Francisco Costa: From The Runway to the Brazilian Rainforest

Francisco Costa

Francisco Costa never imagined he would stop designing clothes. Growing up in Guarani, a small Brazilian municipality three hours outside of Rio de Janeiro, Costa encountered fashion at an early age. His mother, as fiercely outspoken as she was stylish, owned a children’s clothing line, and after school he would visit her factory to learn about fabrics and colors. When she passed away, he decided to leave their 3,000-person town for New York.

While studying English, the 21-year-old Costa enrolled in night school at the Fashion Institute of Technology, where he supplemented his conjugation lessons with technical classes about garment construction and fashion theory. Soon enough, his natural talents in the craft were clear, and after graduation he was swept up by Herbert Rounick, the Seventh Avenue fashion titan whose license company He-Ro Group created pieces for the likes of Bill Blass, Bob Mackie, and Oscar de la Renta. “It felt like a dream. I was working with everyone I looked up to,” remembers Costa, who, upon the passing of Rounick, went to work for de la Renta himself. He stayed with the iconic American house for five years, mastering craftsmanship and the art of couture (de la Renta was simultaneously the creative director Pierre Balmain’s namesake) before joining Gucci in 1998 to work as an assistant to then creative director Tom Ford. By the time Costa arrived at Calvin Klein in 2003, he was ready to take charge.

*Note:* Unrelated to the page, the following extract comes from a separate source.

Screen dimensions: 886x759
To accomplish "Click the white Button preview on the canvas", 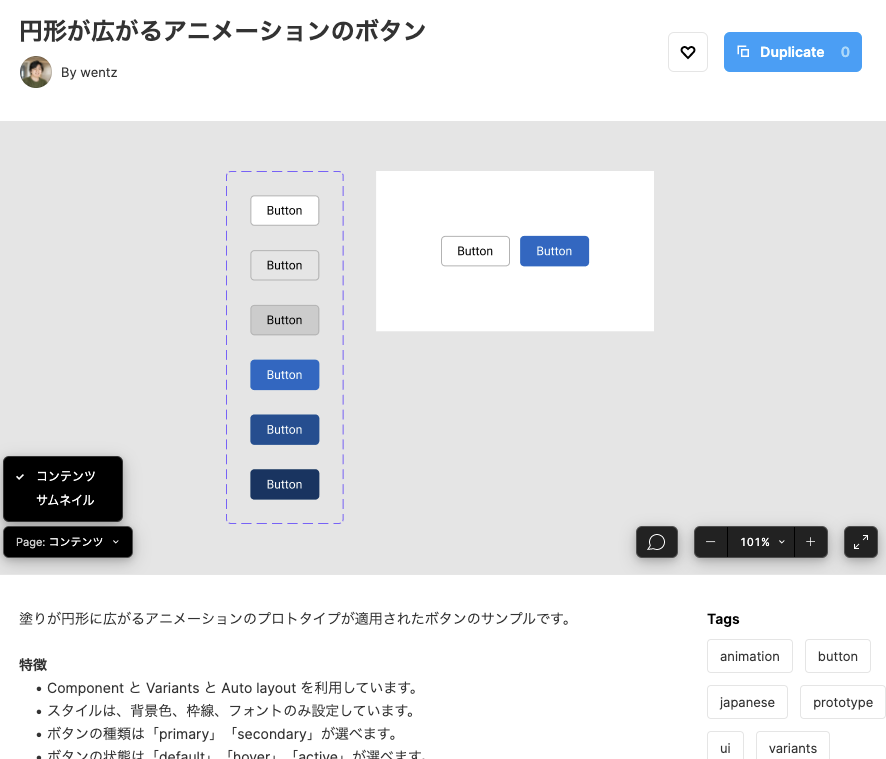I will point(475,251).
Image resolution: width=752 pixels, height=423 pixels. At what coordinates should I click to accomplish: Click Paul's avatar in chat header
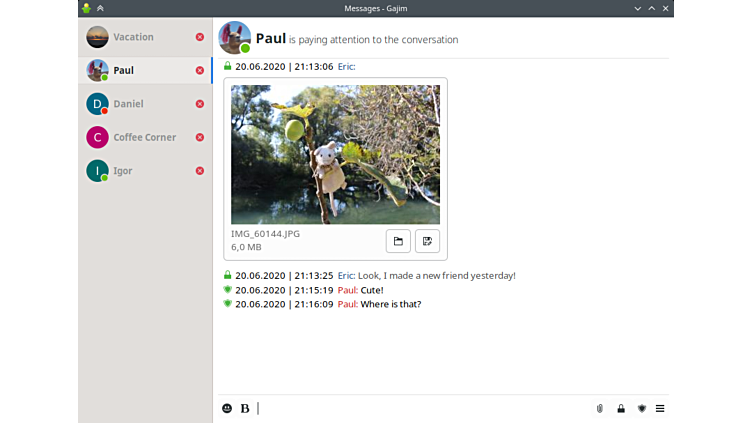pyautogui.click(x=235, y=38)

In his 13-year-tenure, Costa completely reimagined the American brand’s ready-to-wear collection. Building off the style of the founder for whom he took over, Costa’s CK was intentionally restrained and sophisticatedly modern. It echoed moments of Klein’s own minimalism while also experimenting with unconventional materials like bouclé textures, patent leather, as well as faux fur—Costa was one of the first to do so—and technical tailoring. He won the Council of Fashion Designers of America’s Womenswear Designer of the Year for his work at the brand in 2006 and again in 2008, in addition to many other accolades, including the National Design Museum’s Fashion Design Award.

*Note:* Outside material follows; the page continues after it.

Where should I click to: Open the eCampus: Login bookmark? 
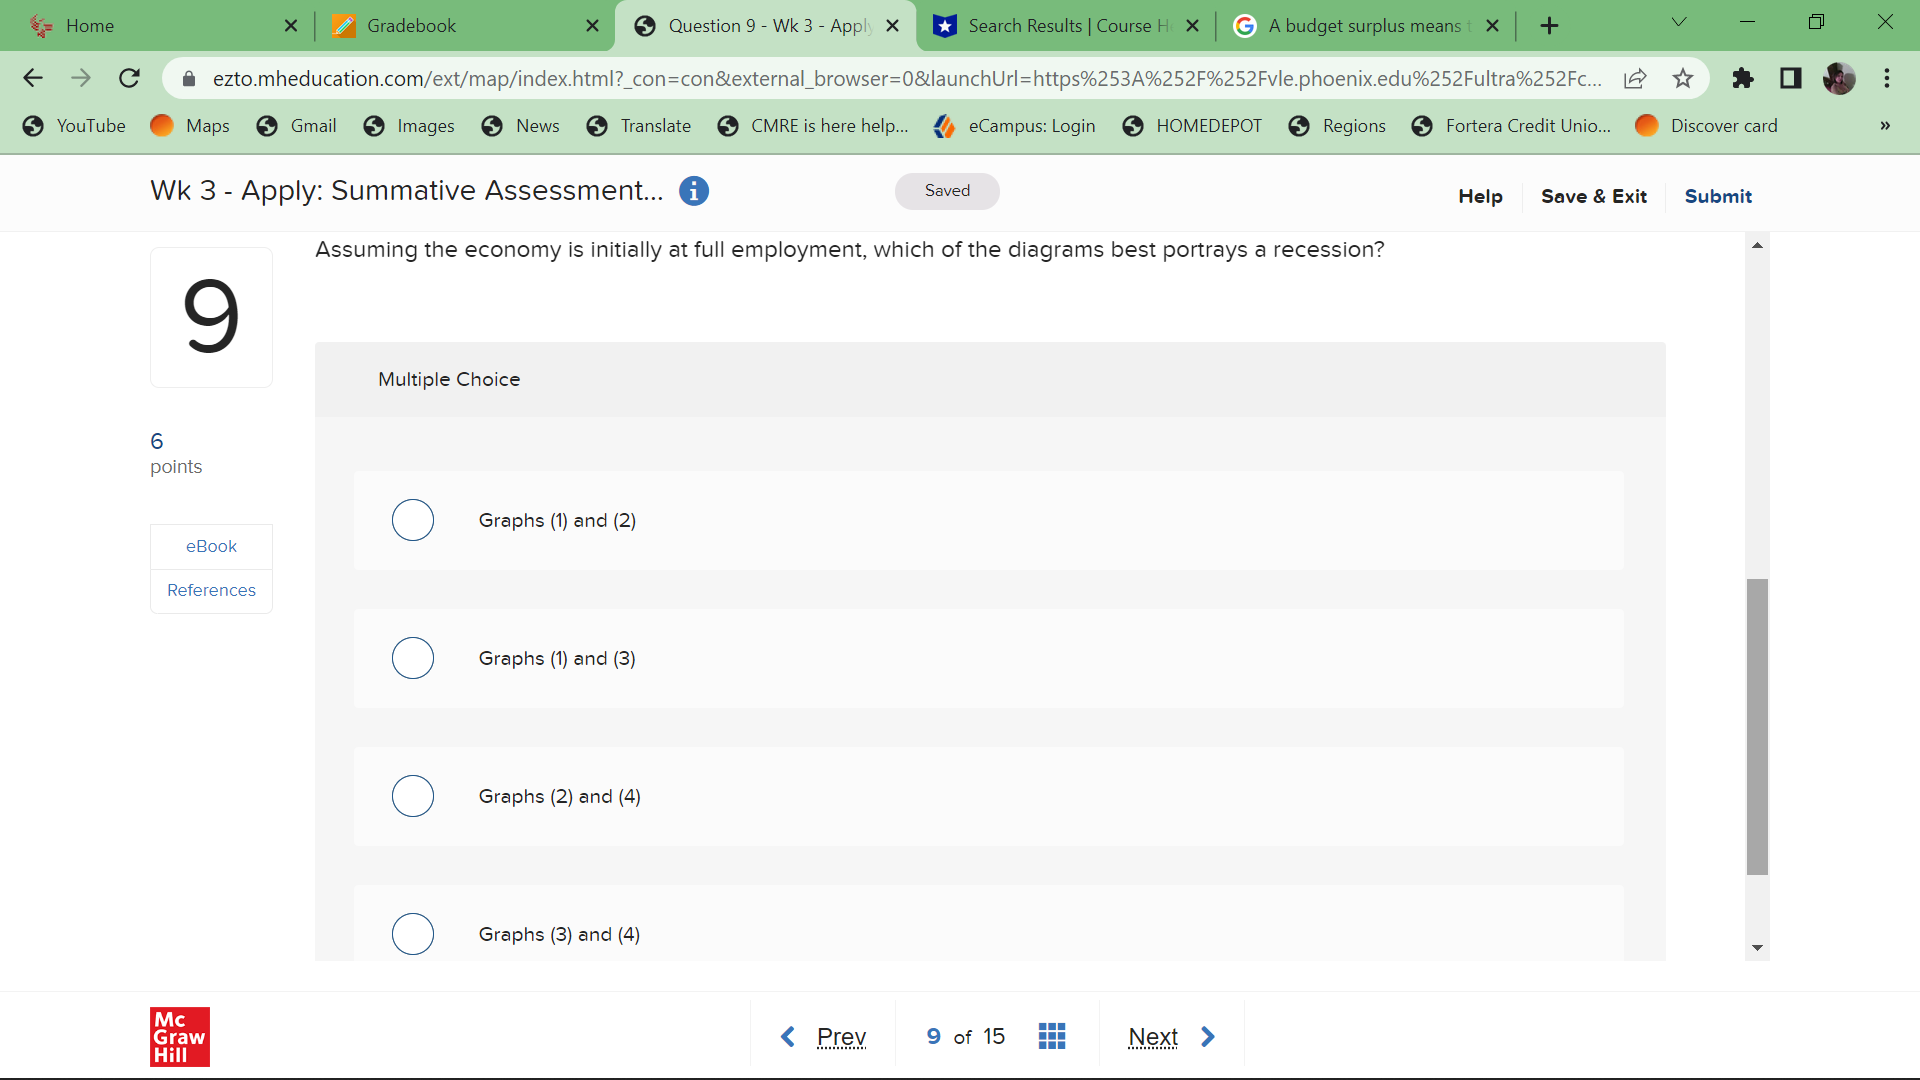[x=1014, y=126]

Behind the scenes, though, a worry was festering inside of the designer, and as the decades in fashion lengthened, so too did his disillusionment. “It just didn’t feel right,” explains Costa, who had become increasingly alarmed about the effects his industry had on the environment as well as his responsibility toward it. Conservation had always been a passion (he once introduced upcycled Scottish yarn into his CK collections), but he admits the pace of the fashion system wasn’t conducive for real change. So he went searching for something else.

On a six-month journey into the Amazon, Costa found exactly what he was looking for in Acre, an isolated state on the border of Peru. It was his first time in the Brazilian rainforest, and he had gone to meet members of the Yawanawá tribe, who introduced him to breu. Used for centuries to enhance calmness and focus, the ceremonial resin is derived from the sap of an almaciga tree. It was breu, as well as Costa's own reconnection to the earth, that inspired an idea for the former fashion designer: a clean beauty line connected to nature. “That really was the magic behind it all,” Costa says. “The aroma smells like the rainforest. It opens up the sixth chakra.” From there he traveled down the Amazon River, discovering rare native fruits, serums, and medicinal herbs and collaborating with local chemists and botanists. When he emerged, Costa Brazil was born as an eco-beneficial beauty brand with a four-product gender-neutral line of oils and fragrances.

Three years since its founding, the skincare brand has expanded across all categories, introducing a hyaluronic acid and acai serum, a sleek steel lymphatic drainer, white jungle eau de parfums, and much more. I ask Costa how it feels to design without the seasonal runway restrictions—how does he know when something is completely perfect without a hard timeline or a fixed amount of product? “Nothing is ever perfect,” he says with a smile. “That is the beauty and challenge of discovery. You have to keep reinventing.”